A Federação das Indústrias (Fiesc) avalia como positiva a decisão, anunciada pelo Ministério do Trabalho e Emprego, de adiar para 2011 a entrada em vigor das novas regras para o registro de ponto. O presidente da Câmara de Relações Trabalhistas da Federação, Durval Marcatto Júnior, afirma que a medida, que passaria a valer a partir do dia 26 de agosto, vem preocupando o setor produtivo por aumentar a burocracia e elevar custos.
"Esse tema precisa ser reavaliado. Da forma como está não atende nem às necessidades das empresas, nem o interesse dos trabalhadores", disse ele.
O presidente da Câmara destaca que a informatização do ponto é positiva, porém a portaria obriga a impressão do comprovante, e essa operação é três vezes mais demorada que a praticada hoje. A Confederação Nacional da Indústria (CNI) tem sugerido que esse assunto seja discutido de forma ampla entre os trabalhadores, as empresas e o governo.

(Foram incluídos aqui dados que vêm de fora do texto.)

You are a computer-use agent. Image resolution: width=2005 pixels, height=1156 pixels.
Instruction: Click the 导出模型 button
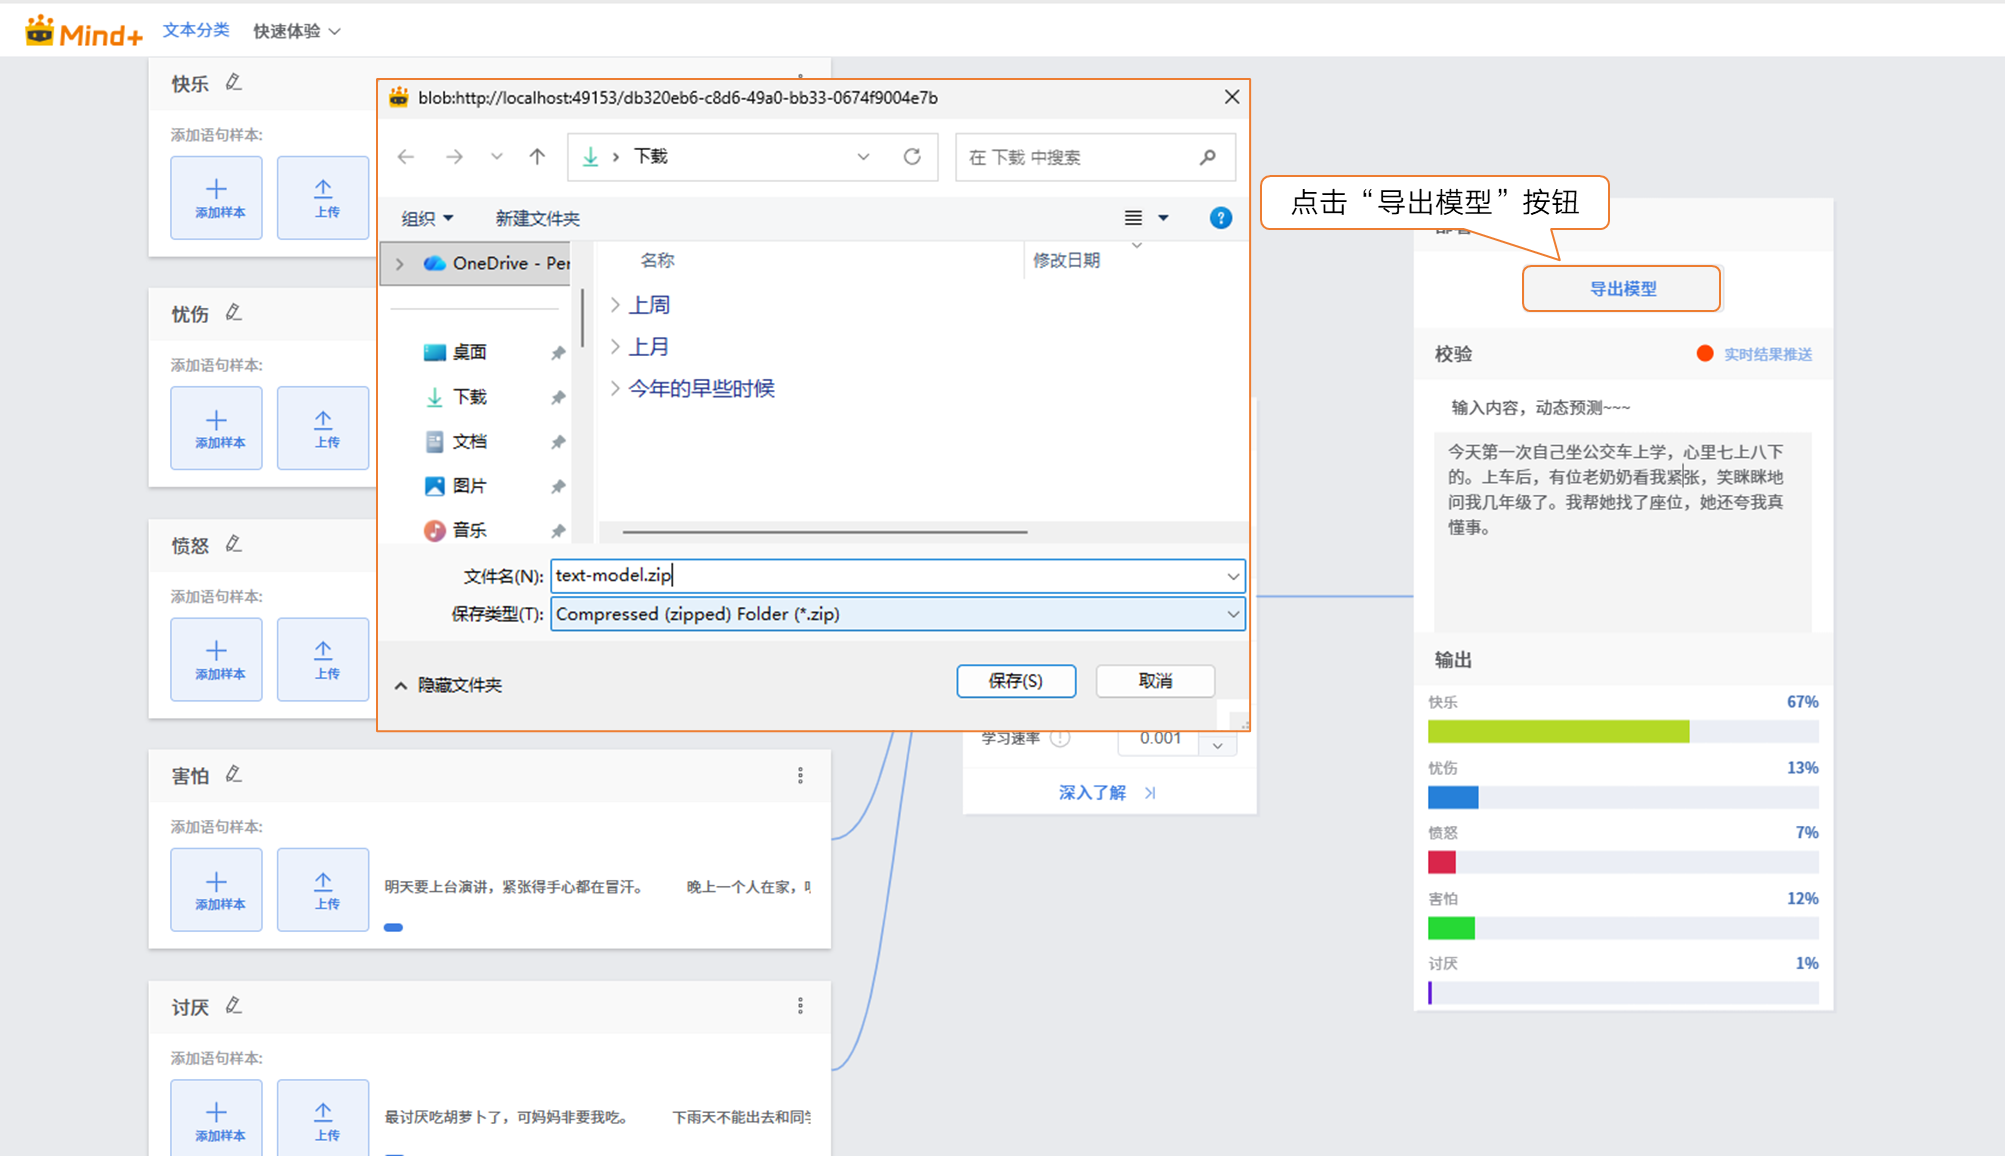[1621, 289]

Os equipamentos que fazem a impressão do ponto custam até cerca de R$ 4 mil, sem considerar o custo do papel, e, além disso, estão em falta no mercado. Durval Marcatto considera que a obrigatoriedade da impressão seria inócua. "A empresa que não cumpre as regras hoje, não cumpriria as novas também", diz.
A decisão
A decisão do Ministério do Trabalho e Emprego (MTE) foi na quarta-feira. A nova regra do ponto eletrônico valerá a partir de 1º de março de 2011, prazo para as empresas se adequarem à nova regulamentação do ponto eletrônico, prevista na portaria 1.510 de 2009.
De acordo como Ministério, a portaria com a ampliação do prazo será publicada no Diário Oficial da União desta quinta-feira. O inicio das fiscalizações estava previsto para começar no dia 26 mas, conforme o governo, estudo da Secretaria de Inspeção do Trabalho mostrou que poderia haver falta de equipamentos necessários para atender à nova regulamentação.
De acordo com o ministério, o estudo detectou que a média mensal de relógios eletrônicos de ponto produzidos no Brasil é de 184 mil. Os números da Relação Anual de Índices Sociais (Rais) mostram que pelo menos 700 mil empresas em todo Brasil já utilizam sistema de ponto eletrônico, disse o ministério.
Segundo o estudo, os fabricantes têm capacidade de produzir, em três meses, que é a data da obrigatoriedade do sistema de regulamentação, até 550 mil equipamentos, o que não seria suficiente, de acordo com o estudo, para abastecer todas as empresas.